So it was with heavy heart that Gordo went and parked his ample arse in a very ample booth table in the aforementioned Stock, an Italian restaurant in the old Stock Exchange, behind Boots on Cross Street. Very swish actually, it’s a white tablecloth gaff with a black and white tiled entrance, cool as Capote bar and a Michelangelo domed roof to the dining room, without the Michelangelo bit. Gordo perked up when, before he ordered anything, he found a squashed ball of pizza dough that had been deep fried (ever so lightly) like a doughnut, and topped off with a tomato, basil and garlic sauce. It was head and shoulders above Croma’s dough balls, which ain’t bad. A little crunchy, a little doughy, hot on the outside, warm on the inside. Herby. Tomato-ey. A lovely er..thingy. Then Gordo remembers who owns the place: Enzo Mauro. Gordo first encountered Enzo and his team twenty eight years ago, in Bollington, near Macclesfield, a classic mill village clinging to the side of the first hill you hit on your way to Whaley Bridge. In a restaurant named after the owner. Gordo was trying to seduce his first true love, Diana Warner, for the second time. Having remembered Gordo the first time round, quite rightly she was having none of it, but Gordo was having plenty of the pizza doughnut thingy. It was better than sex. Especially if you weren’t, like Gordo, getting any.

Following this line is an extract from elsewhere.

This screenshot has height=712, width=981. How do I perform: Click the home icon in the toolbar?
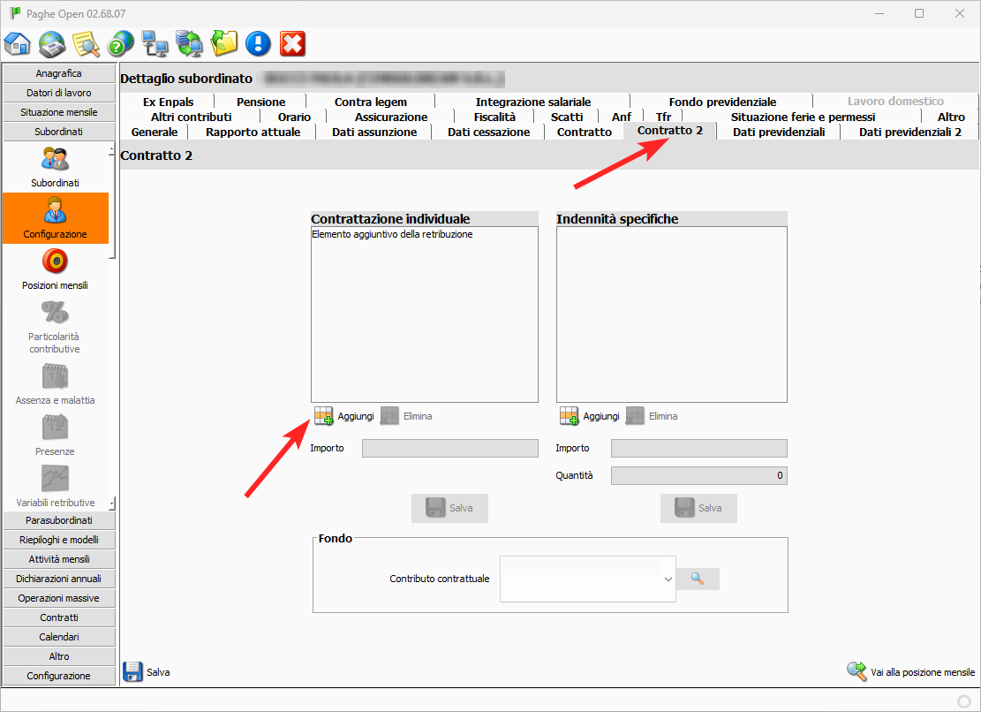(18, 43)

Mauro, who was the owner/chef at the time, then went on to open Stock and more recently, another gaff in Mottram St. Andrew, Osteria (which needs work) is responsible for the thingies. No one else can make these little bits of naughtiness quite like him. In fact these thingies still, after twenty eight years, have no name. Thingies just arrive. And very welcome thingies they are, as they cheer up Gordo no end. For Mauro was no ordinary Italian chef then and it seems he hasn’t turned into one now. A smidgeon later arrives a seafood platter. The fantastic Maitre d’, Hassan Mohammed, had described to Gordo what seafood was available. “Lobster, Sardines, Scallops, Large Prawns, Calamari”. “Great stuff. I’ll have that”, says Gordo. “Err, which one sir”, responds Mohammed. Gordo slowly looks sideways and upwards at Mohammed. “Ermm, no problem sir, I shall arrange a platter…” OK, San Carlo’s was good. This was un-blinking-believable. Prawns, Scallops and Lobster cooked to THE point before they go tough. Pools of garlic butter nudging and winking at its cousin, freshly chopped parsley. Sardines? Gordo doesn’t know why he orders them. Foul after taste, bony and with a smell that can keep a Big Issue seller at bay, he hates them. Until now. So this is what grilled sardines are all about? How good were they. Best in town. |
Ivana Rusnakova, Gordo’s waitress, glides in and out of service like a ballerina, reminding Gordo that he needs to get a Harley to go with his raging mid life crisis.
This was un-blinking-believable. Prawns, Scallops and Lobster cooked to THE point before they go tough. Pools of garlic butter nudging and winking at its cousin, freshly chopped parsley.
Scialatielli alla carbonara (£7.95) is exactly as it should be. Scialatielli is a pasta two inches long, shaped between string and rope. Like tubes without the tube. Not stringy mind you. Lovely when cooked correctly, the pasta matches the rustic simplicity of the Italian bacon, parmesan and fat fresh egg sauce that looks like it has been thickly painted on; it tastes and smells like it has just been passed through a farmhouse kitchen window underneath a bay tree in Lucca, dappled in early morning sunshine. OK, so Gordo has had four glasses of the Sicilian house white by this time. If ManchesterConfidential.com had awards for best house wine this would pick one up and sprint off with it. No one else in the city could keep up.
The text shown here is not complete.